I’m circling the black hole. Not been here in a while, but it feels like I never left.
Anyway, I’m documenting my day, mostly to keep myself accountable so I don’t gravitate to the sofa and fall into irreversible lethargy.
0730 – 0830 General Bad Mood Bear
0830 – 0930 Scribbled in notebook in attempt to lift my mood. Decided that I’m going to dump everything I know about this book into Scrivener, and see if any scenes take shape. Have given myself until mid October to get this to my critique partner.
0930 – 1005: Lots of musing and creating scene ideas on Scrivener. Actually feeling a lot better (but still have no idea what to write).

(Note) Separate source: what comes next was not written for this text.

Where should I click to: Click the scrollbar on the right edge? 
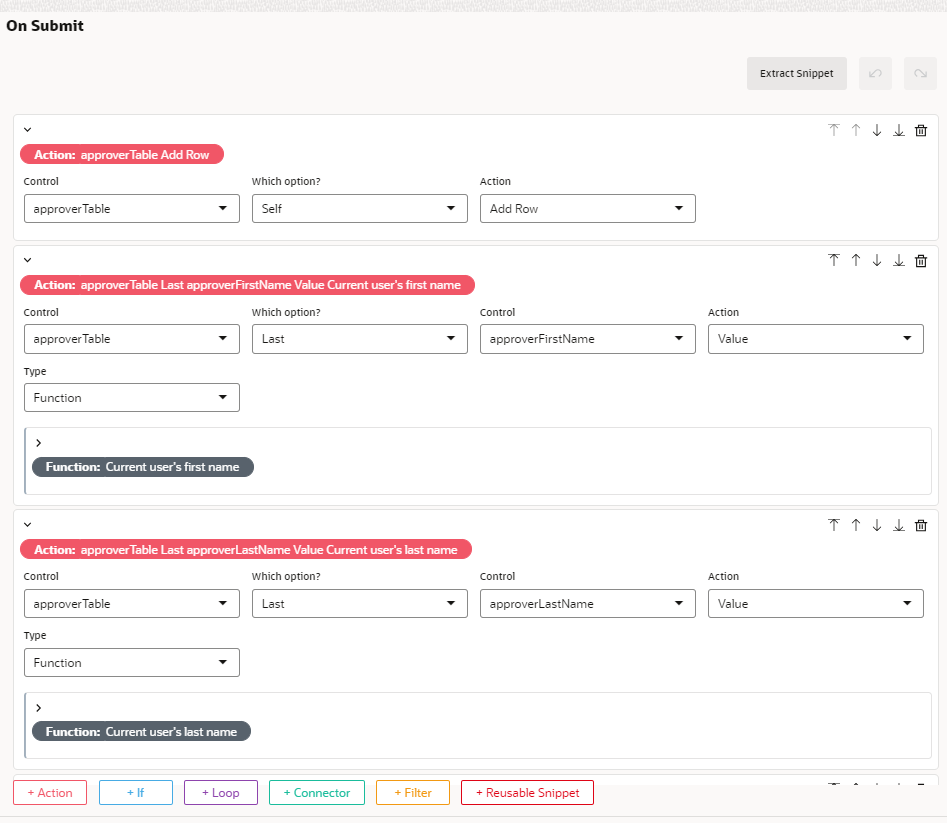coord(943,400)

1005 – 1015: Thinking about Process and how I need to STOP thinking about Process and go back to what I do naturally. It’s been almost five years since I started freaking out about word count, planning/pantsing, typing/longhand – all the crap that doesn’t actually matter. If I could wipe my memory, I would. I need to get back to the good old days, when I just used my intuition. I thought I was getting there, but I’ve realised I’m still stuck in an unhelpful mindset. I guess it’ll take continued awareness to fully heal, and lots and lots (and lots) of time.

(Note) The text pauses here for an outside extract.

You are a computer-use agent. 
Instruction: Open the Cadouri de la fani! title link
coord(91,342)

Out of interest, my ‘natural’ process looks something like this:
Think think think, build a general idea of the story, then write and build as I go, usually rewriting the beginning a million times as I figure out what I want to say. The whole process is a mess – it’s planning, drafting and editing all rolled into one. A fine balance between knowing what I’m going to write and planning everything to an inch of its life and sapping all the excitement. No targets for wordcounts or scenes; just putting in a good day’s work.
So, why can’t I allow myself to return to this? In the last five years I’ve been so concerned about finding the ‘perfect’ process and becoming more productive that I’ve turned my back on my own natural method.
I am a fool.
Anyway, back to the day in hand.
1020 – 1140: Went for a walk to clear my head of all this process stuff. Deliberately didn’t play my book’s soundtrack so my thoughts could get a proper break.
1140 – 1200: Got a good idea for the opening scene and fleshed it out a bit. Need to answer quite a few questions. My mind then unhelpfully dredged up an unpleasant memory (thanks Mind!), so I’m gonna go to the gym and read, rather than sit here and stew. Mood and energy have come back down again after a nice lift.
(1200 – 1230: General mucking about and delaying. Bleh.)
1230 – 1420: Gym. Read Contact. Mood much better now! Good ole exercise.
1430 – 1630: More musing on Chap 1.
So, today turned out decent in the end. I could have worked though. That’s something for tomorrow, I guess.